HP envisage de vendre webOS. Deux sociétés se montrent intéressées : Google et Apple. Aucun accord n'a été couché sur du papier (lire : webOS : HP voulait 1,2 milliard de dollars), mais Google est bien en pourparlers avec HP. Quant à Apple, elle ne serait là que pour faire monter le prix ou éviter que la firme de Mountain View ne s'empare de webOS. Au final, Palo Alto revoit sa stratégie et décide de ne pas offrir à un concurrent, même contre une grosse somme, sa plateforme.

Le 22 septembre 2011, « le conseil estime que le poste de PDG de HP exige maintenant des qualités supplémentaires pour exécuter avec succès la stratégie de l'entreprise. » La sentence est irrévocable, Apotheker démissionne et Meg Withman prend sa place.

Palm est alors un champ de ruines. L'équipe qui travaille sur le matériel est déserte et celle sur le logiciel fonctionne au ralenti. Complètement esseulées, ces équipes n'ont plus aucune consigne et l'hémorragie continue. Quelques ingénieurs planchent sur Enyo, un framework basé sur webOS et en font une démonstration sur un iPad 2.



Meg Whitman, le nouveau CEO, rencontre les équipes de Palm début novembre et leur indique honnêtement qu'elle ne sait pas encore quoi faire de cette division. Un mois plus tard, Whitman annonce que webOS va devenir open source. Une décision prise par défaut. HP ne veut pas jeter à la poubelle le travail réalisé par Palm mais il ne compte pas non plus sortir de nouveaux produits webOS. S'en suit une nouvelle vague de départs importants : Andy Grignon, un ancien d'Apple, fonde sa propre entreprise, Brian Hernacki, spécialiste de la sécurité, part chez Intel, etc.

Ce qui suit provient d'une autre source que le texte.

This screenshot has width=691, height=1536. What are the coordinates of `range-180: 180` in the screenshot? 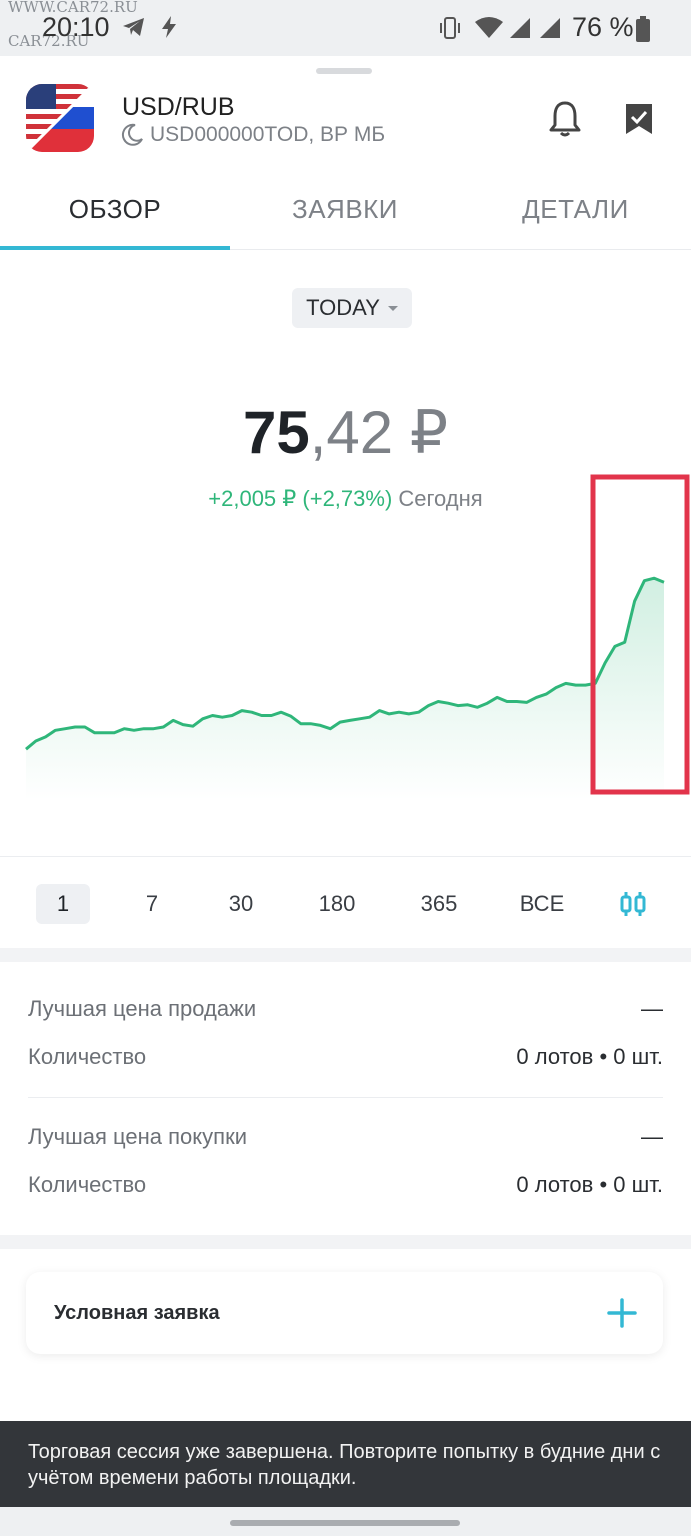 It's located at (337, 904).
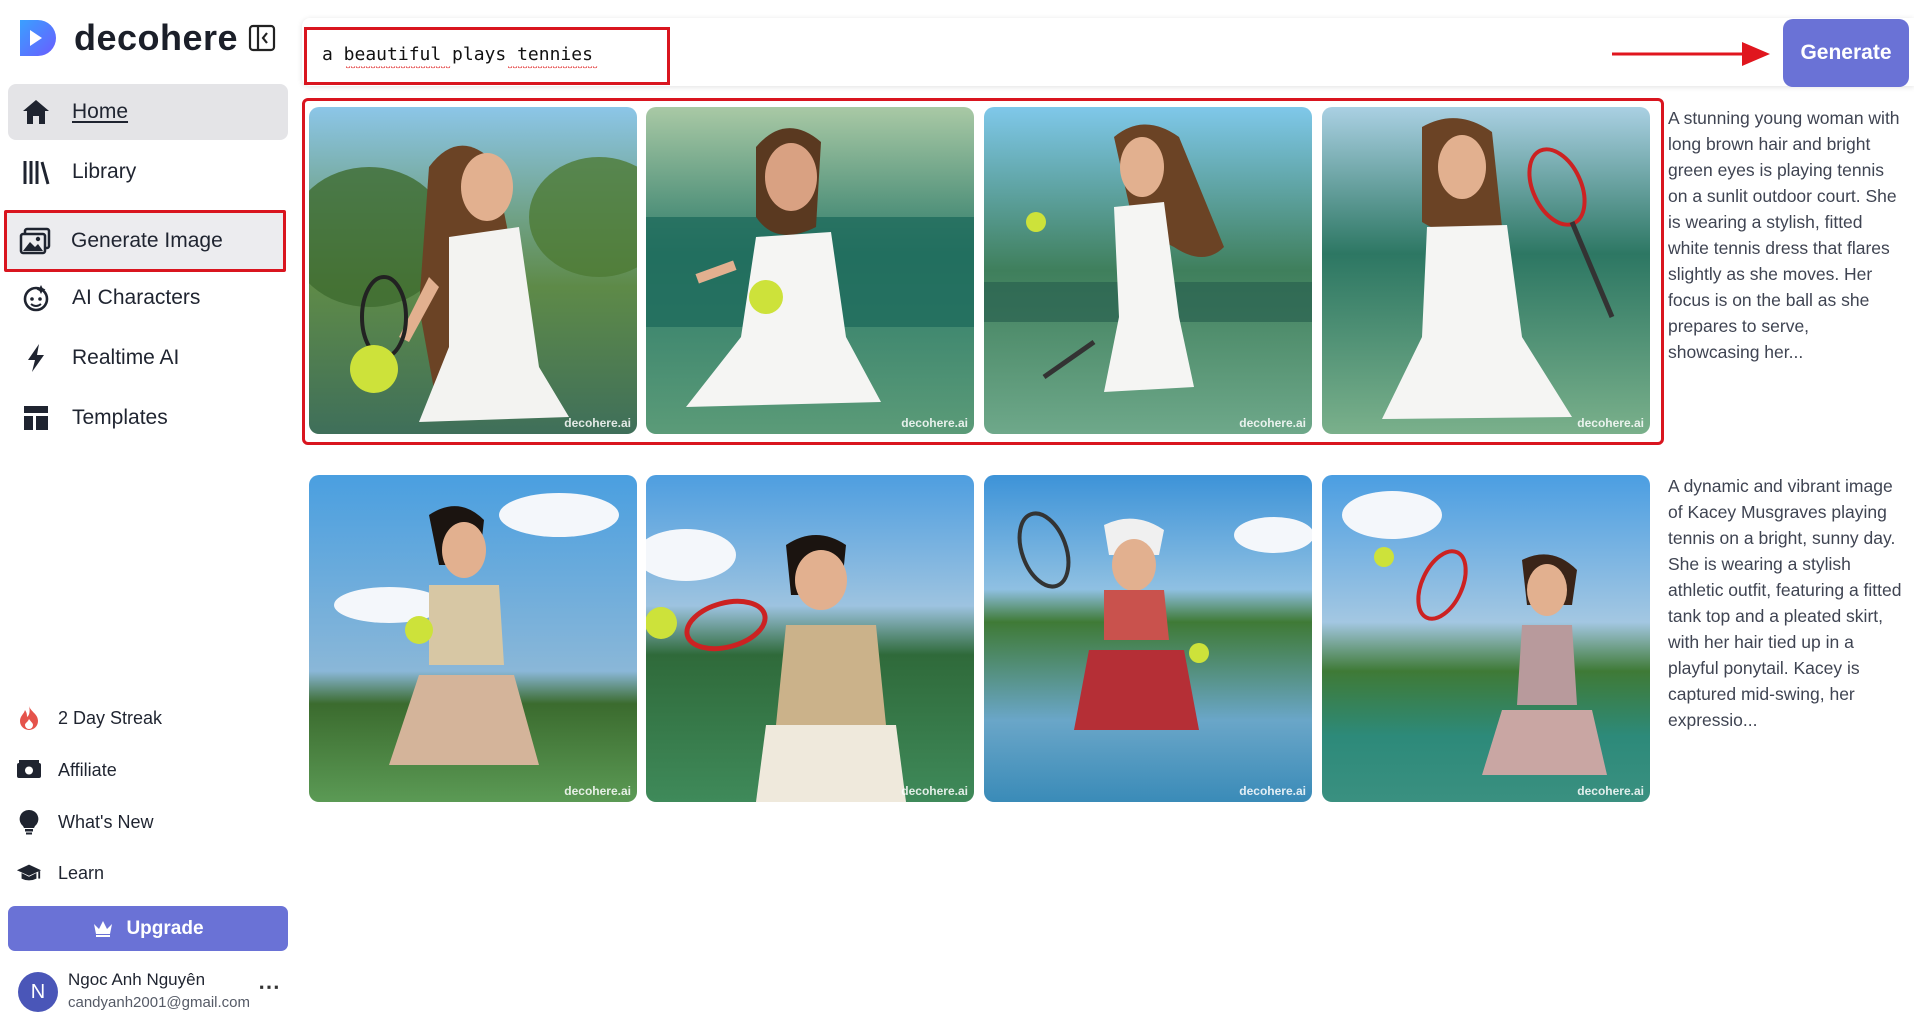 The height and width of the screenshot is (1022, 1914). Describe the element at coordinates (36, 112) in the screenshot. I see `home-icon` at that location.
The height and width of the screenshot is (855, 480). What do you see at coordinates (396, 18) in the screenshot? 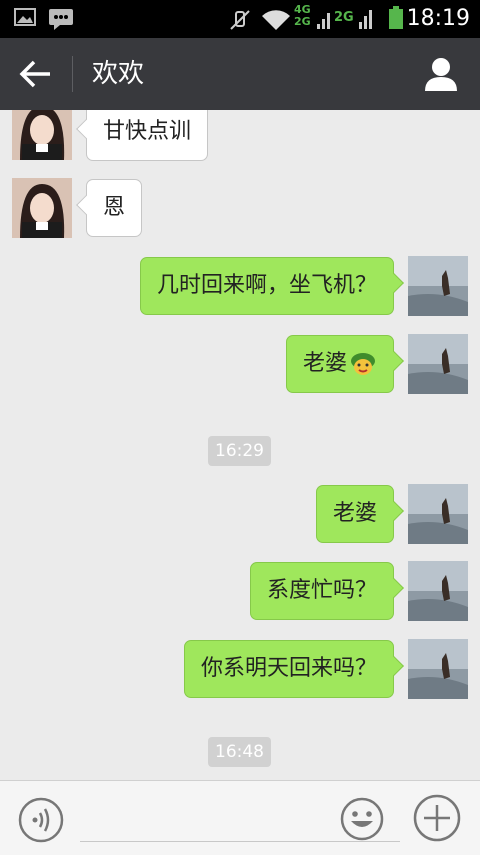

Fin janvier 2012, HP dresse la feuille de route d'openWebOS, le système basé sur les modules open source de webOS 3.0. Open webOS 1.0 est prévu pour septembre. Quant à Jon Rubinstein, il quitte HP le 27 janvier par la petite porte. Quelques jours après son départ, Rubinstein se confie à The Verge :

« Ça a été épuisant pendant quatre ans et demi. Ce que nous avons accompli en quatre ans et demi a été incroyable. Et je ne pense pas que les gens s'en rendent compte — ce que nous avons fait au cours de cette période a été incroyable. Vous savez, webOS a fait ses débuts environ six mois avant que je n'arrive chez Palm. Ils venaient juste de commencer. Ce n'était pas le webOS que l'on connaît aujourd'hui. C'était quelque chose de différent. Nous l'avons fait évoluer au fil du temps, mais ce fut une énorme quantité de travail pour un grand nombre de personnes, pendant plusieurs années. Donc quatre ans et demi après... je vais faire une pause. »


Le mois dernier, on apprennait que Google avait débauché une grande partie de l'équipe de développement d'Enyo (lire : Open webOS : une partie de l'équipe file chez Google). Les développeurs rejoignent les rangs des employés travaillant sur Chrome. Chez HP, plus personne ou presque n'est à recenser dans l'équipe webOS.

Une situation qui rend « pratiquement impossible » la sortie d'un nouvel appareil équipé de webOS selon une source proche du dossier. Quant à la partie logicielle, le scepticisme règne sur une disponibilité de webOS 1.0 pour septembre. La firme de Palo Alto pourrait garder dans ses comptes Palm jusqu'au premier juillet... dans un souci d'optimisation fiscale. Meg Withman pourrait ensuite s'en débarrasser.

Palm — autrefois d'or — et webOS semblent avoir définitivement coulé.